WHAT IS ASKED: Pull out each line of the material that contains the word "Given".

* Begin INFORMATION PROVIDED *

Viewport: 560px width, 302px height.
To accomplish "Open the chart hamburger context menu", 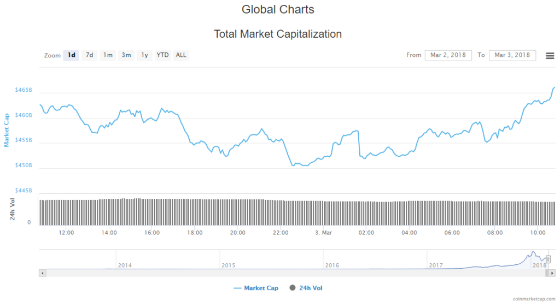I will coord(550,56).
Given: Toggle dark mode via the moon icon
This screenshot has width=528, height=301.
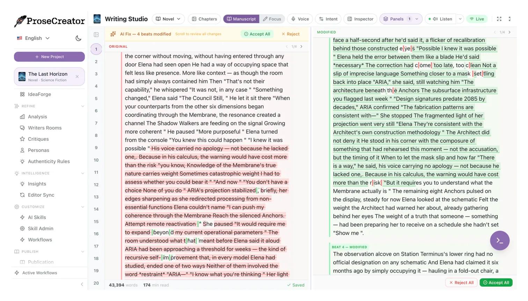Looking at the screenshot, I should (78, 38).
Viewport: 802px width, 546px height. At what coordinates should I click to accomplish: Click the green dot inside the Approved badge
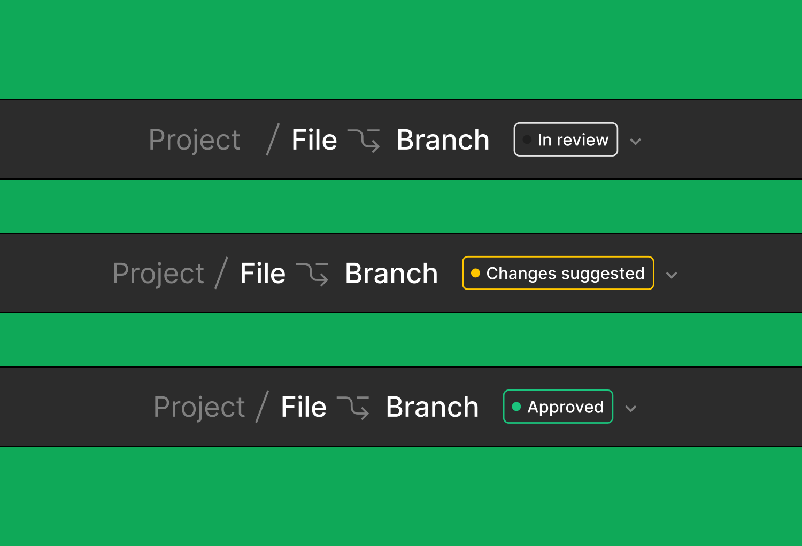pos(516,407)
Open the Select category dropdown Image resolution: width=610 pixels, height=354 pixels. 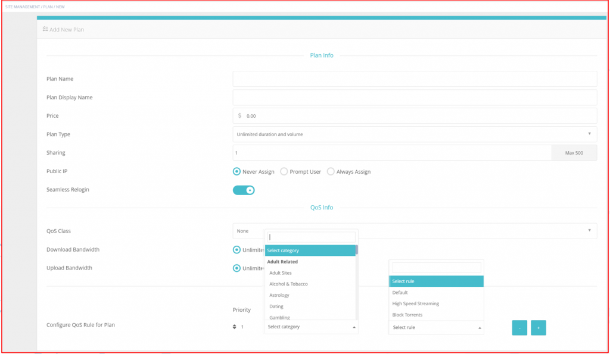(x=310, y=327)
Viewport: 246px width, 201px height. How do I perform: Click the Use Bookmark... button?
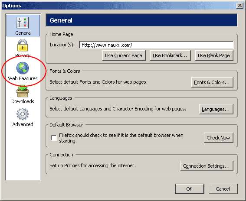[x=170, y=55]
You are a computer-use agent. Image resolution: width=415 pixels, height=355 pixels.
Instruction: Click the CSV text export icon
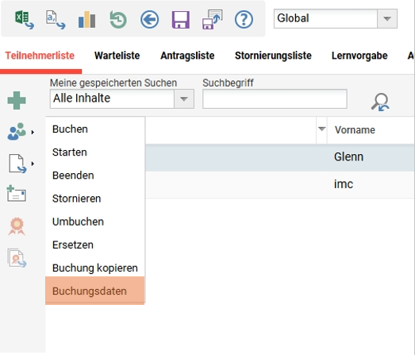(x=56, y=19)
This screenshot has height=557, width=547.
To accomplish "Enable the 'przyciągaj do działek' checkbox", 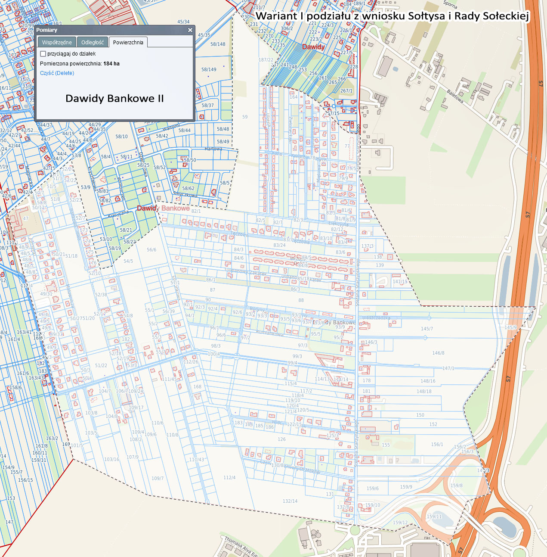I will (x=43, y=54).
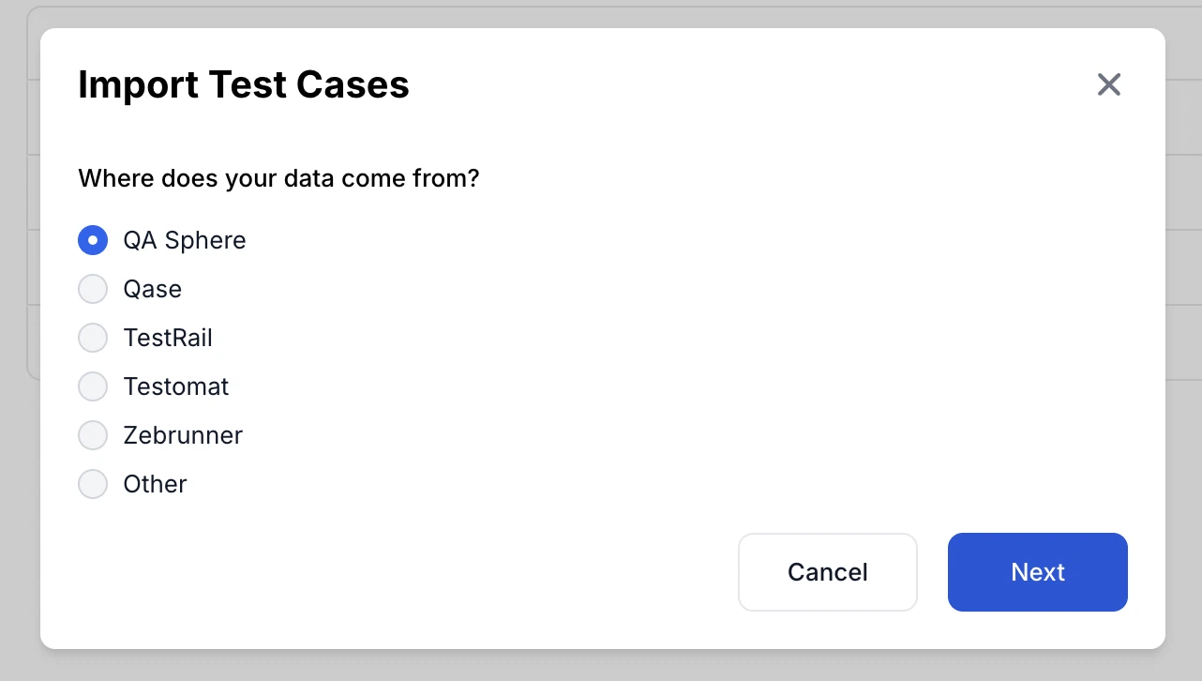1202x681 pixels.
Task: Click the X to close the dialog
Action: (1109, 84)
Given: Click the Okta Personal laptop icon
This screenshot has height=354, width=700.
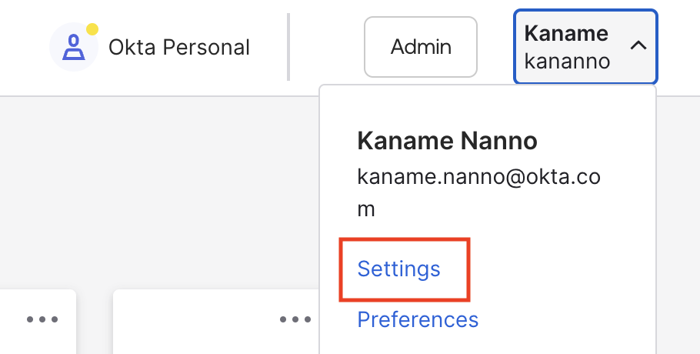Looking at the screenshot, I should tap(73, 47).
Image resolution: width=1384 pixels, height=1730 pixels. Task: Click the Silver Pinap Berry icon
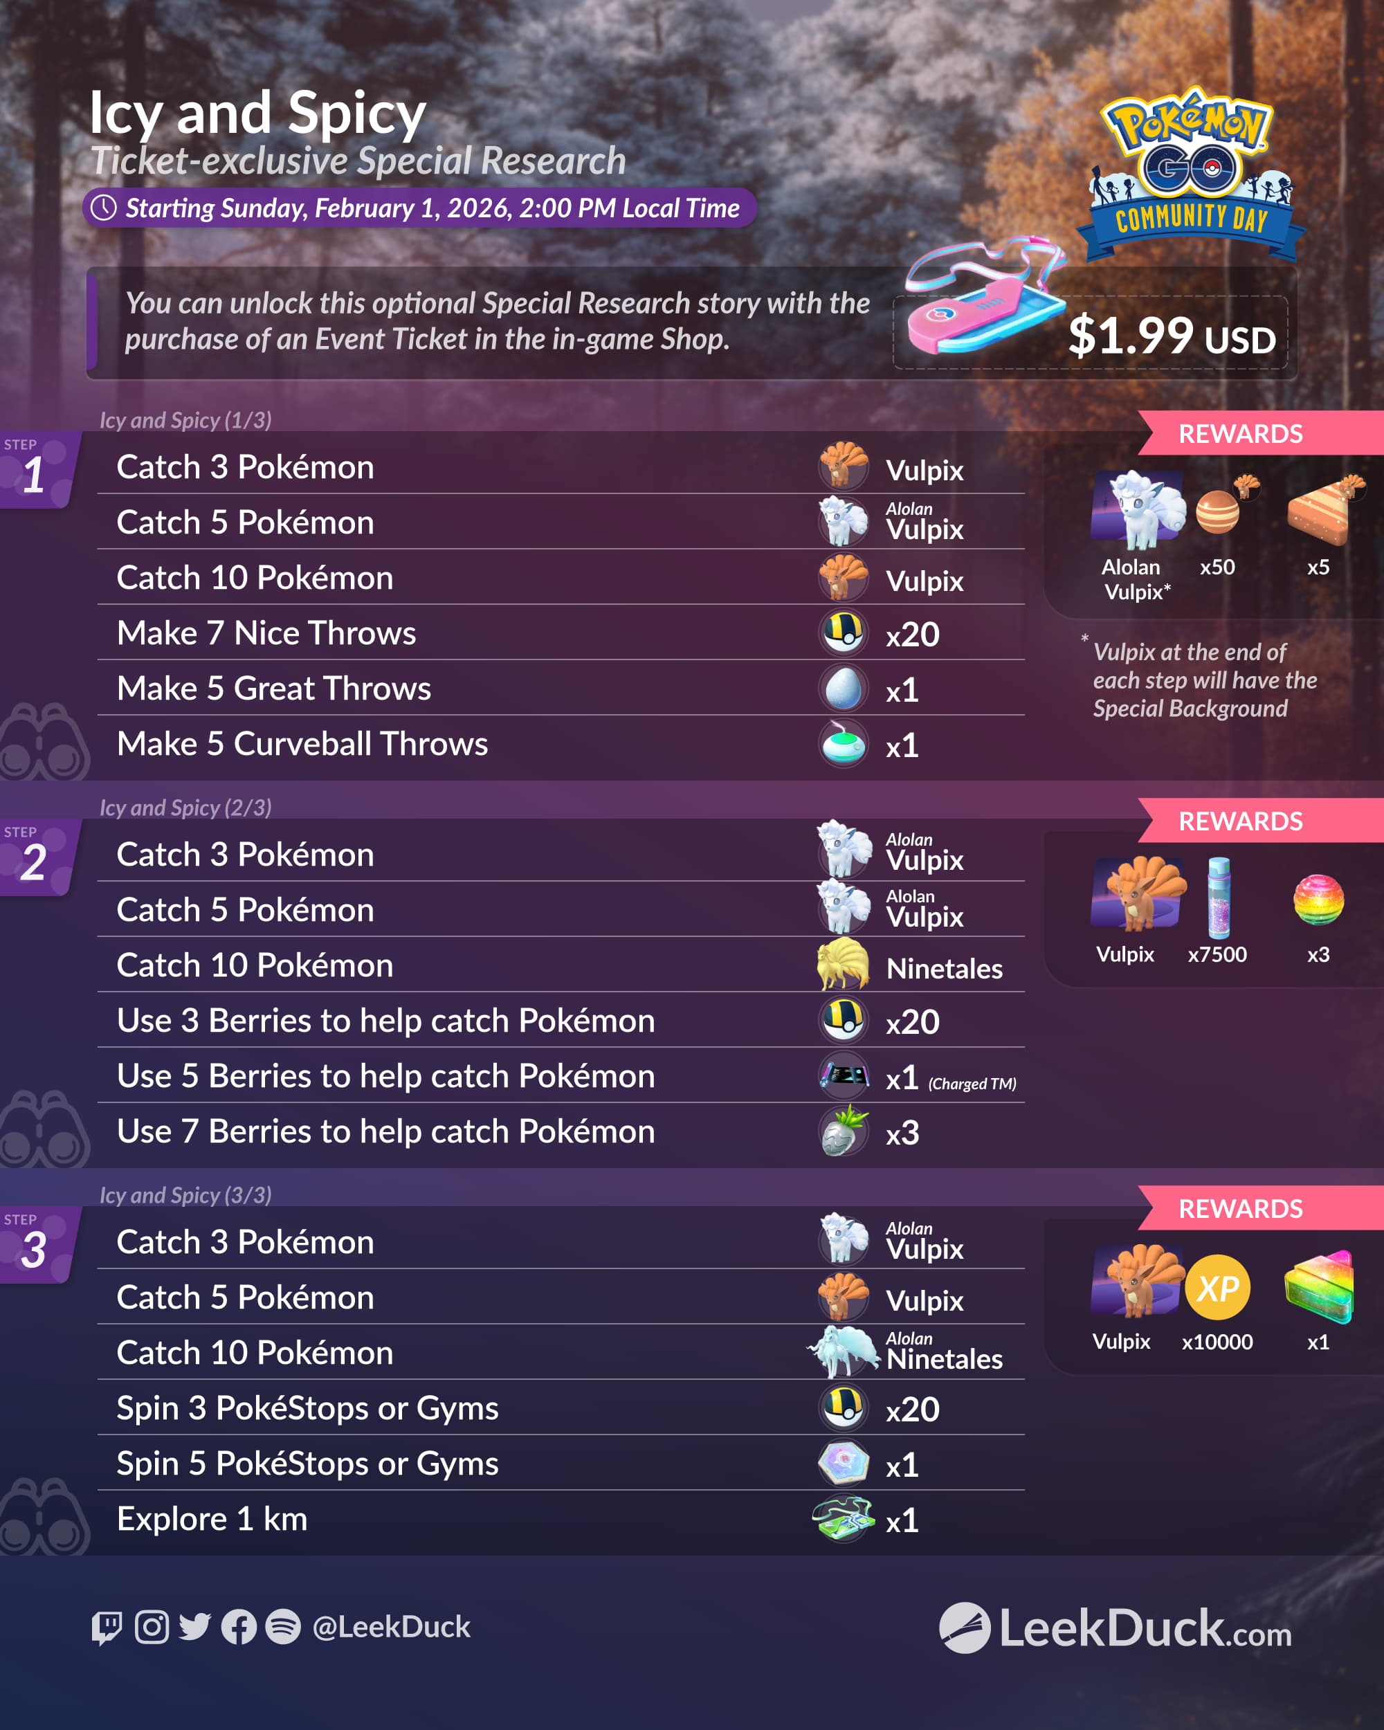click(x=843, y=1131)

* End INFORMATION PROVIDED *
* Begin INFORMATION PROVIDED *

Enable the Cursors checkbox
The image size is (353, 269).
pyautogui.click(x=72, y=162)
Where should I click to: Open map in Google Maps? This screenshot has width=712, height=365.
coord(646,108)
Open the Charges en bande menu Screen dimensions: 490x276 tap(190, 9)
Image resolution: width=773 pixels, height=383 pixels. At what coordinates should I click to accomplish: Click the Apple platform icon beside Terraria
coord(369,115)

* End INFORMATION PROVIDED *
* Begin INFORMATION PROVIDED *

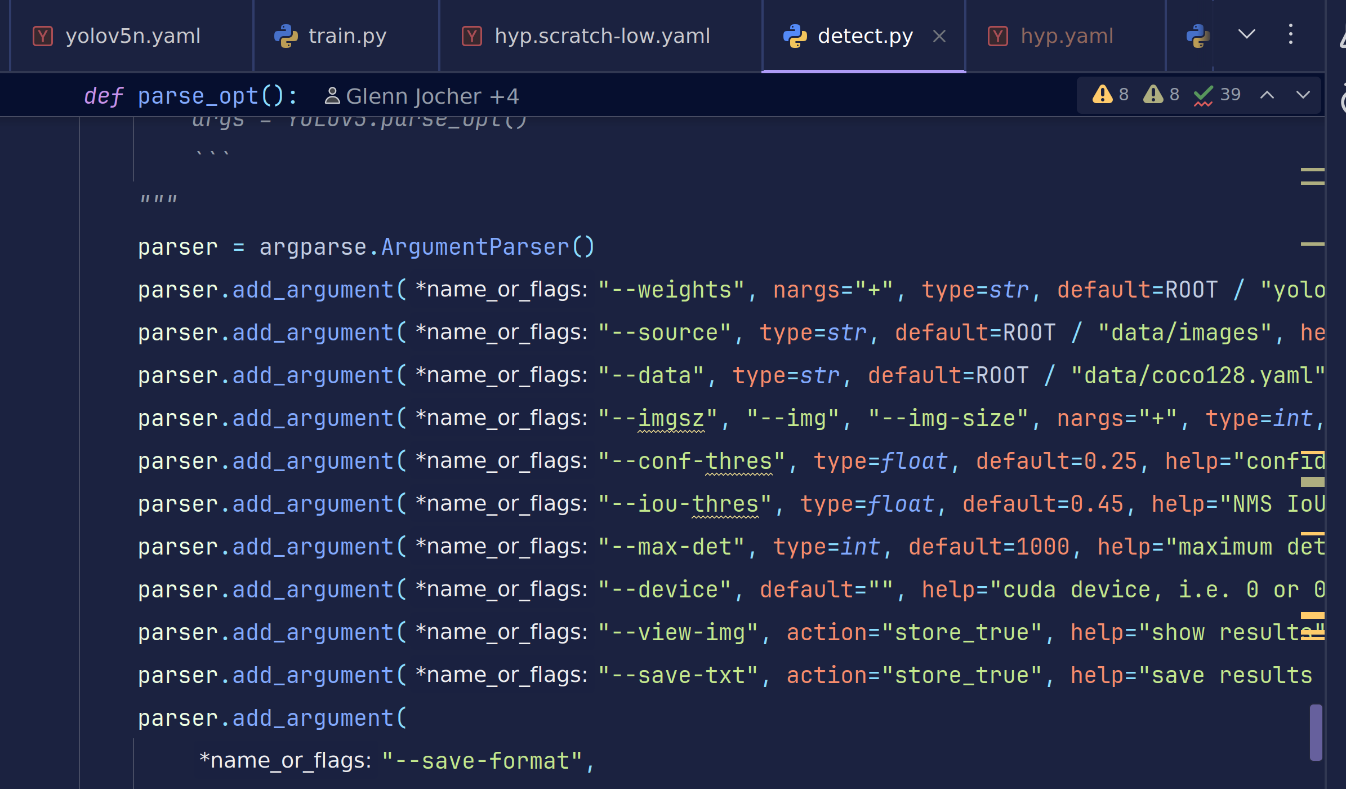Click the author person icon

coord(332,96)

* End INFORMATION PROVIDED *

ANSWER BELOW:
Given: Toggle dark mode via the moon icon
Given: Click the Okta Personal laptop icon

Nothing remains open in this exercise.